A single median figure conceals how much debt outcomes differ student to student. Use the percentiles below to see the debt range at ACHT.
| Percentile | Cumulative Federal Debt |
|---|---|
| 10th percentile (lowest-debt students) | $4,750 |
| 25th percentile | $9,500 |
| 75th percentile | $9,500 |
| 90th percentile (highest-debt students) | $19,830 |
Median debt varies by family income, by first-generation status, and by dependency status.
By Family Income
| Income tier | Median federal debt |
|---|---|
| Low income | $9,500 |
| Middle income | $5,500 |
| High income | $5,500 |
First-Gen vs Continuing-Gen Median Debt
| Cohort | Median federal debt |
|---|---|
| First-generation students | $9,500 |
| Continuing-generation students | $9,500 |
Dependency-Status Comparison
| Cohort | Median federal debt |
|---|---|
| Dependent students | $5,500 |
| Independent students | $9,500 |
The Department of Education computes summary indicators that describe debt outcomes at a glance. ACHT.

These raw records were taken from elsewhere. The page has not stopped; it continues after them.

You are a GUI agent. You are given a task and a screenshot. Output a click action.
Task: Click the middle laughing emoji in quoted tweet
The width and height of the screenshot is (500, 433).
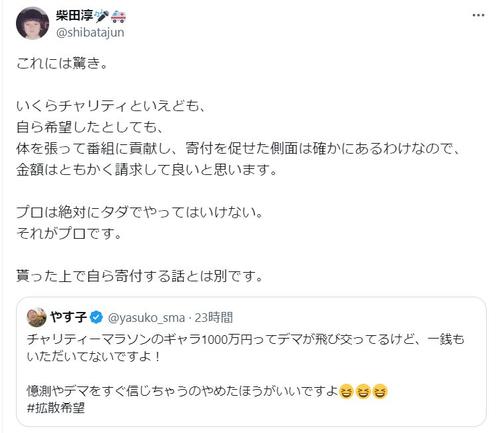coord(363,391)
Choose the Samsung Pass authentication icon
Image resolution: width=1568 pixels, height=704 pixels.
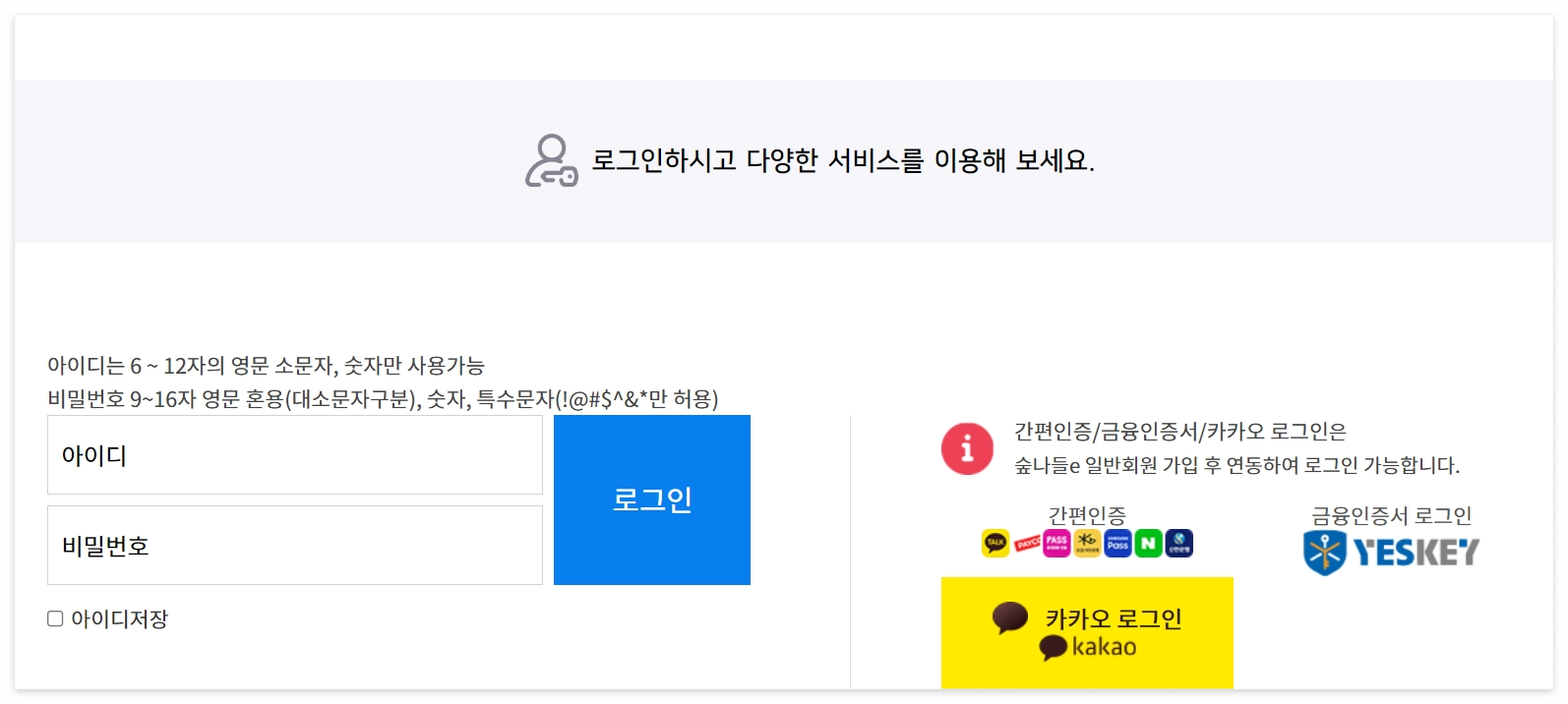tap(1116, 543)
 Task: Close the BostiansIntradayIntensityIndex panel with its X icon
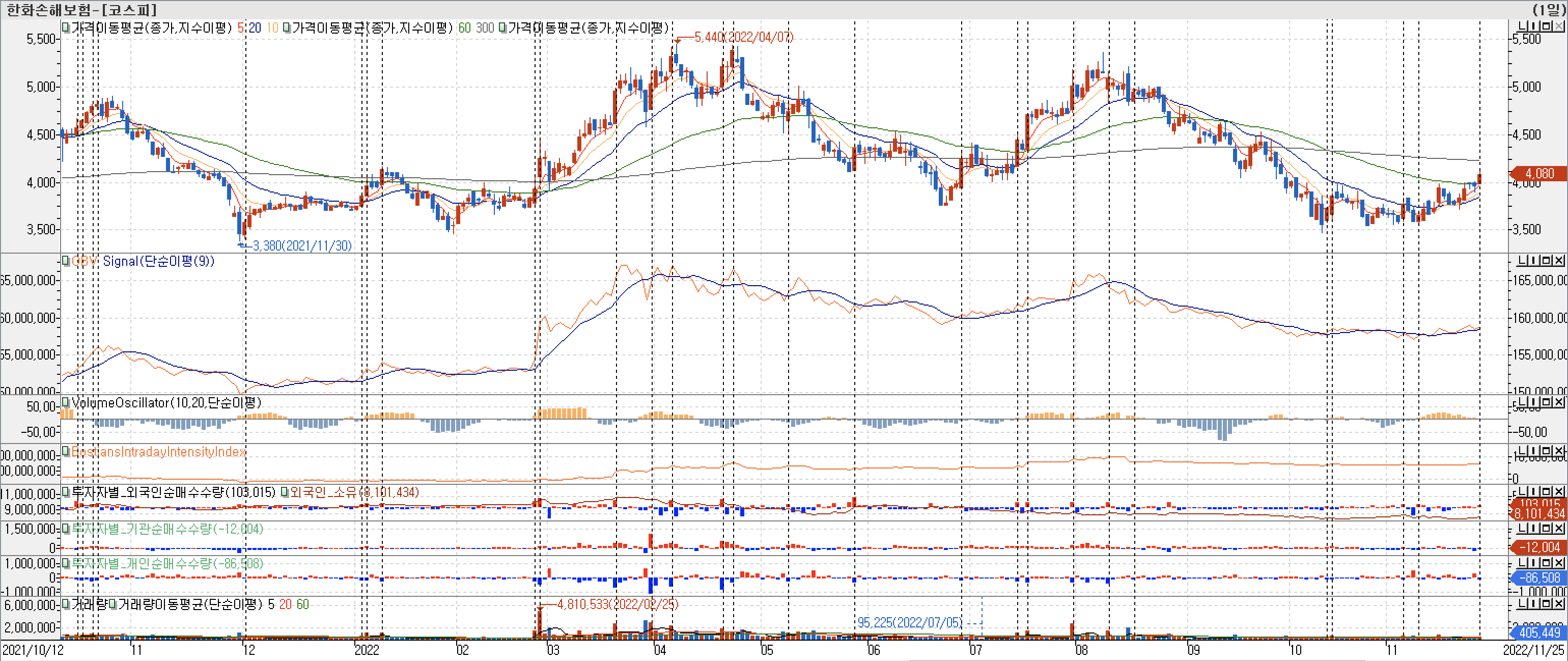coord(1559,451)
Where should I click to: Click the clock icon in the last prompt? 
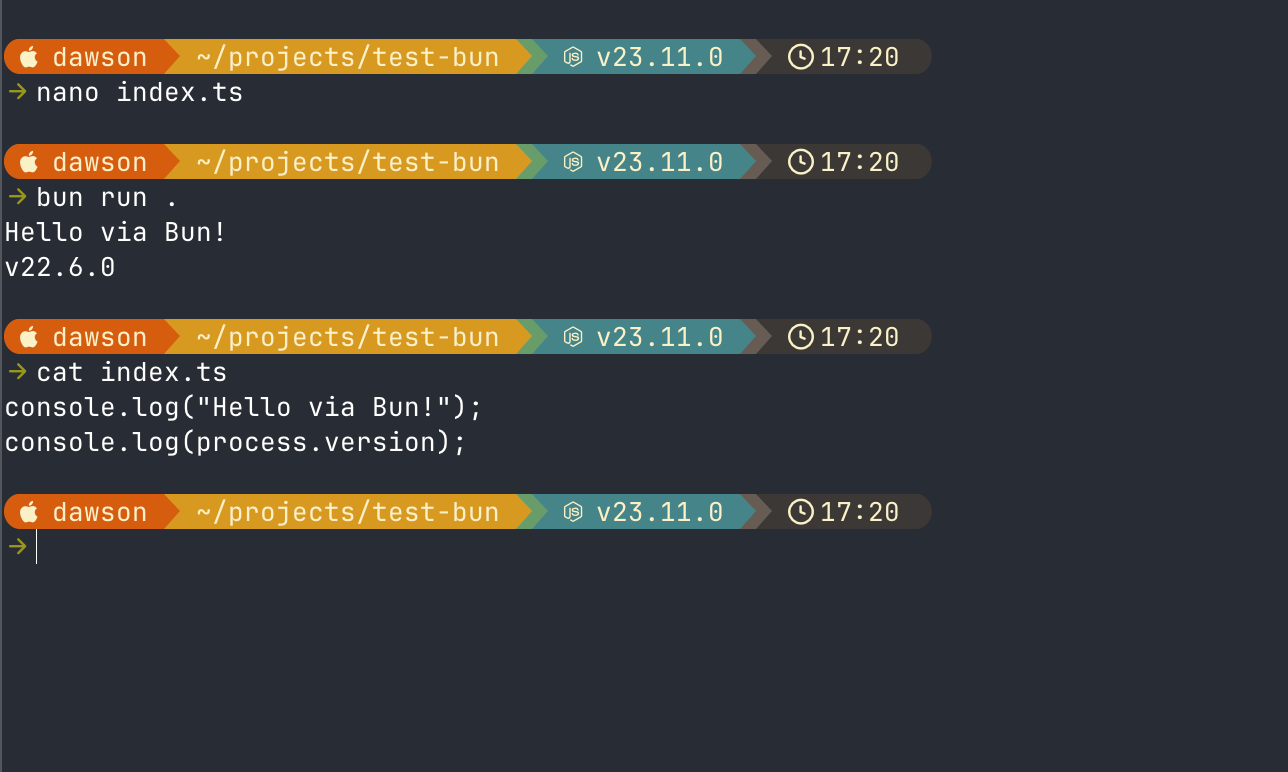(801, 512)
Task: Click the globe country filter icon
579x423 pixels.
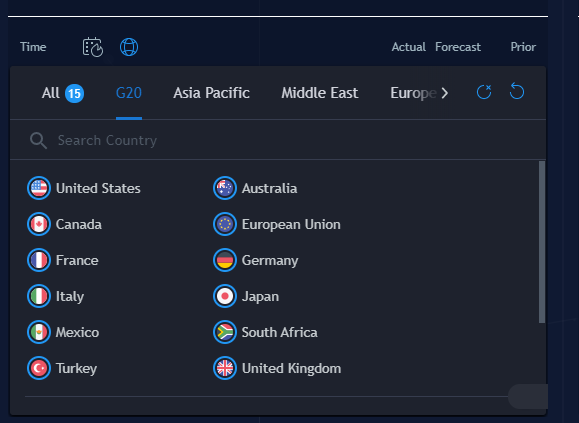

The Stafford program is the federal direct-loan vehicle most undergraduates use. These figures summarize annual Stafford program activity at ACHT:
| Metric | Value |
|---|---|
| Stafford loan recipients | 4164 |
| Total Stafford loan amount | $41,322,034 |
GI Bill and DoD Tuition Assistance are the two federal aid programs targeted at military-affiliated students.
GI Bill volume
| Metric | Value |
|---|---|
| GI Bill recipients | 12 |
| Total GI Bill amount | $211,878 |
| Average GI Bill amount per recipient | $17,657 |
References
More about our data sources and methodologies.